= QUOTED PASSAGE =

== Segment start ==

Nearly two years of war has left more than half of Yemen’s 28 million people “food insecure”, with 7 million of them enduring hunger, according to the United Nations. At the same time, aid agencies are warning that Yemen is on the verge of famine, although they have yet to declare one.


Trade and aid sources say the situation was compounded in September when Yemen’s exiled president, Abd Rabbuh Mansur Hadi, ordered the central bank’s headquarters moved from the capital Sanaa to the southern port of Aden, the seat of the new government.


This has led in effect to a de facto partition, with rival institutions in the north and south.


Hadi’s government said some $4 billion had been squandered on the war effort from central bank reserves; the authorities in Sanaa said the funds financed imports of food and medicine.


In a November 30 letter addressed to Yemen’s trade ministry in Saana, which the company had dealt with before Hadi’s decree to move, leading trader Fahem Group, said: “We would like to inform you that we have been unable to conduct any new contracts for wheat as local banks cannot transfer dollars for the value of any wheat cargoes.”


Fahem Group said in the letter that it wanted to continue importing wheat to cover the population’s needs but was unable to open letters of credit.

== Segment end ==

= EXERCISE DATA =
== Segment start ==

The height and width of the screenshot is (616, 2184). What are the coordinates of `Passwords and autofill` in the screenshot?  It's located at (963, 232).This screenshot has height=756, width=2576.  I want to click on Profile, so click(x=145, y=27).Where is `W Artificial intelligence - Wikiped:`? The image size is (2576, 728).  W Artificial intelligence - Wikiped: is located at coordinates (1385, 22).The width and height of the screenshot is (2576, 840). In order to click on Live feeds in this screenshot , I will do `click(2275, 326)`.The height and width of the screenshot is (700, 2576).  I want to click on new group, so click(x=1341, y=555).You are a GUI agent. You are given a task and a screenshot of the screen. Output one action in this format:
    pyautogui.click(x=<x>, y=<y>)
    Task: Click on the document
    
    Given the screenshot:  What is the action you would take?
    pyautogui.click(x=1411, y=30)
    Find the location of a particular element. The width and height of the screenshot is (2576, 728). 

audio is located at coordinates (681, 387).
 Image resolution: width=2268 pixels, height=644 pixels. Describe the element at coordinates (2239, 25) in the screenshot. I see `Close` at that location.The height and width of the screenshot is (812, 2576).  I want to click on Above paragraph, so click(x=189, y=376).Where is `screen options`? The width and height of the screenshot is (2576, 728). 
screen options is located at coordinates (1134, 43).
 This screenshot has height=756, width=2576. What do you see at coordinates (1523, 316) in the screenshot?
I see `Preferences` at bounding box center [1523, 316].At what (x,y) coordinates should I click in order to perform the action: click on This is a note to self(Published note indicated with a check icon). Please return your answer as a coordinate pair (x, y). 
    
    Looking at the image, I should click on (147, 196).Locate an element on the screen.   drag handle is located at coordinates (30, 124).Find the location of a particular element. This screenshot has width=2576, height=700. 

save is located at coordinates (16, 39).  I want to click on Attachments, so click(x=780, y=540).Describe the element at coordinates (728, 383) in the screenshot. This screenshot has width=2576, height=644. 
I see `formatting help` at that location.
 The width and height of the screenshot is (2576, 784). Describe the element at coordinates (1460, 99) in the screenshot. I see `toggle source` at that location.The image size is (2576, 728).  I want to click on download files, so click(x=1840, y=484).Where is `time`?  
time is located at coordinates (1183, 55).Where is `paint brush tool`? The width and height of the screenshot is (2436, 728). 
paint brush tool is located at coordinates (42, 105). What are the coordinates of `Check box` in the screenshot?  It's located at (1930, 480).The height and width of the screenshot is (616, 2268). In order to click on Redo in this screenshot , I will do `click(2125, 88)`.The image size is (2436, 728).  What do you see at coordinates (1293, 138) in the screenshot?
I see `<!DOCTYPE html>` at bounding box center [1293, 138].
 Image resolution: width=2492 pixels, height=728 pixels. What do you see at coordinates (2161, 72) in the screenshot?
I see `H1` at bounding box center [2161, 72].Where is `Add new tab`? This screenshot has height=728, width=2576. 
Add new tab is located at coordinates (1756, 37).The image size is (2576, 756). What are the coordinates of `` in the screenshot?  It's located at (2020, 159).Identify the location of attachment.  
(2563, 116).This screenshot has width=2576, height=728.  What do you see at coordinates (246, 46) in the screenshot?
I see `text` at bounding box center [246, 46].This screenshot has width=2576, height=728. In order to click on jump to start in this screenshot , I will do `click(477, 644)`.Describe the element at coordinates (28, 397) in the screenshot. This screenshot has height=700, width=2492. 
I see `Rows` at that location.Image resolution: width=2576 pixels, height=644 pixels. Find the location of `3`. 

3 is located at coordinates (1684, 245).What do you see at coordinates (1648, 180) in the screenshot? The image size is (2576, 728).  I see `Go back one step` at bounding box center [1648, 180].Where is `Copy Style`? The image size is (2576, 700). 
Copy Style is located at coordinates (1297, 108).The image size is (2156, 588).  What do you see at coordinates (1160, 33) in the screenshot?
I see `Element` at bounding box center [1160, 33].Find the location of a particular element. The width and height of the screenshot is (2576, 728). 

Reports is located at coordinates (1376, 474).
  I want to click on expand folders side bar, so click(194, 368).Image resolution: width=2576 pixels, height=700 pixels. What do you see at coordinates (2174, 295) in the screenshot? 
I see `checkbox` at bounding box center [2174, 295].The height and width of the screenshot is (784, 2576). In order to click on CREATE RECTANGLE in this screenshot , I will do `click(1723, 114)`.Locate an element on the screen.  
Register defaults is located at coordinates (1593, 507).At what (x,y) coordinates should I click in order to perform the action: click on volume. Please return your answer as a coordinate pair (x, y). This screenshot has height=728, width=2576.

== Segment end ==

= TO DO =
1. In the Yemen passage, copy the text from "Nearly two years" up to and including "food and medicine.", swapping "central bank" for "national bank".
2. Pick up the passage on Yemen's wheat imports after its last sentence and carry it forward.

= RESPONSES PER TASK =
1.
Nearly two years of war has left more than half of Yemen’s 28 million people “food insecure”, with 7 million of them enduring hunger, according to the United Nations. At the same time, aid agencies are warning that Yemen is on the verge of famine, although they have yet to declare one.


Trade and aid sources say the situation was compounded in September when Yemen’s exiled president, Abd Rabbuh Mansur Hadi, ordered the national bank’s headquarters moved from the capital Sanaa to the southern port of Aden, the seat of the new government.


This has led in effect to a de facto partition, with rival institutions in the north and south.


Hadi’s government said some $4 billion had been squandered on the war effort from national bank reserves; the authorities in Sanaa said the funds financed imports of food and medicine.

2.
Bread forms a major part of people’s diet in Yemen.


Even before the move, the central bank, aiming to shore up dwindling foreign currency, had stopped providing guarantees for importers, leaving them to finance shipments themselves.


Fahem Group imported an estimated 1.2 million tonnes of wheat into the Red Sea port of Saleef between April 2015 and April 2016, which accounted for between 30 to 40 per cent of Yemen’s total wheat imports, according to trade estimates. A separate letter, also addressed to the authorities in Sanaa by major importer Hayel Saeed Group and other large traders, said those firms had stopped new wheat shipments and urged resolution of the financing problems.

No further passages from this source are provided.